• [Texto para leitura]
========
O pensamento do grupo Socialismo ou Barbárie — Castoriadis, Lefort e Jean-François Lyotard eram seus próceres — era antiautoritário, portanto anti-stalinista, e de esquerda.

O historiador francês François Dosse escreveu uma biografia de excelente qualidade: “Castoriadis — Una Vida” (El Cuenco de Plata, 510 páginas, tradução de Henrique Pons).

O helenista Pierre Vital-Naquet diz que o intelectual grego era “um grande filósofo, com o qual se podia falar, em pé de igualdade, sobre a Grécia antiga.

Edgar Morin sublinhou que era um “irmão de armas em seu combate por um mundo melhor”. Era um “titã do espírito”.

O psicanalista André Green disse que não havia conhecido um homem tão inteligente quanto o filósofo.

Octavio Paz escreveu: “O brilho de sua inteligência e a força de seu raciocínio nunca deixaram de me surpreender”.

Jacques Ellul compartilhava com ele a crítica à autonomia da tecnociência (da tecnocracia, digamos). Ellul escreveu para Castoriadis: “Quando leio sua obra, sempre me sinto impressionado não só pela profundidade e a riqueza do pensamento, mas também pela beleza da forma”.

Dosse nota que, acima de tudo, Castoriadis era filósofo. Porém, a partir de 1973, passou a atuar como psicanalista. Atuou também como economista. De acordo com o biógrafo, tinha “verdadeira sensibilidade de historiador”.
========
• [Dados fornecidos]
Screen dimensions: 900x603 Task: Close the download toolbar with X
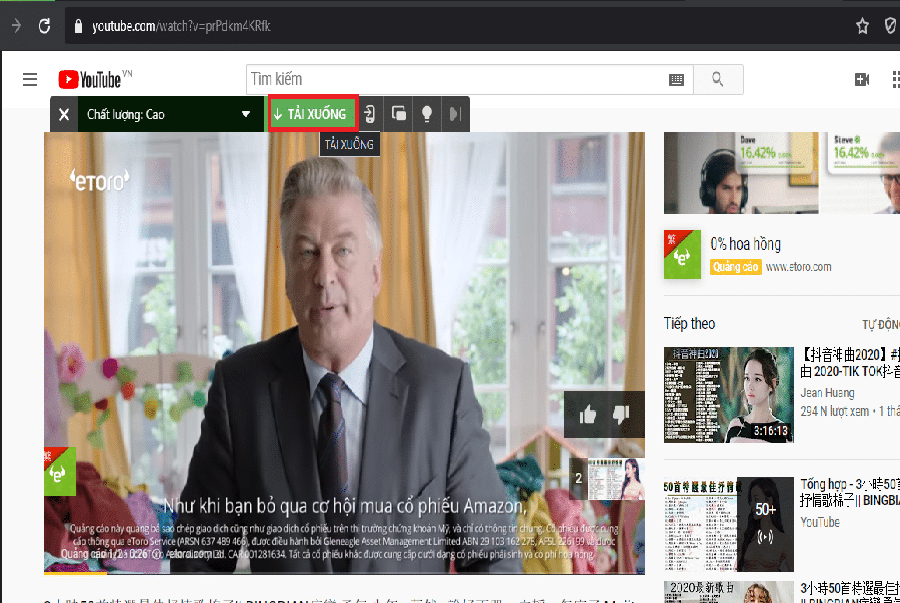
========
• [Enunciado A]
Responda com base no texto sobre Castoriadis:
(i) Quem fez a tradução da biografia escrita por François Dosse?
(ii) A partir de que ano Castoriadis passou a atuar como psicanalista?
(iii) Qual psicanalista afirmou não ter conhecido homem tão inteligente quanto o filósofo?
• [Enunciado B]
Por favor, continue o texto sobre Castoriadis a partir da última frase apresentada.

• [Resposta final A]
(i) Henrique Pons.
(ii) 1973.
(iii) André Green.

• [Resposta final B]
Castoriadis foi um dos primeiros e mais contundentes críticos do stalinismo. Mas sem se afastar do ideário da esquerda.

Se era tantas coisas, por que o meio acadêmico “não” inclui o pensador entre seus quadros? Dosse aponta três “problemas”.

Primeiro, o caráter inclassificável de sua obra. Segundo, “o caráter labiríntico” de seus livros. O biógrafo enfatiza que sua obra, de uma “coerência extraordinária”, só pode ser “apreendida como um bloco indivisível”. Terceiro, sua defesa da autonomia social e política — a crença na revolução (não a totalitária) — contra aqueles que foram aceitando o “presente” como uma espécie de quase fim da história.

O livro relata que a direita reacionária e a esquerda totalitária “estiveram a ponto de eliminá-lo”.

Em 1945, quando passou a morar na França, contribuiu para desmitificar o regime soviético. O filósofo, de acordo com Dosse, “propõe um aporte epistemológico fundamental, um combate contra todos os reducionismos, incluindo o marxista, ao articular filosofia e psicanálise, sujeito individual e sujeito coletivo. Se trata de pensar no conjunto o que os anima: a ‘imaginação radical’ do sujeito e o ‘imaginário social’ do socius, dimensões que, se nunca se superpõem, formam o que Castoriadis chama de ‘imaginação radical’”.

(Há outra biografia “Castoriadis — Biografía de un Viejo Conocido”, de David Noria, mas não encontrei nas livrarias e sebos portenhos.)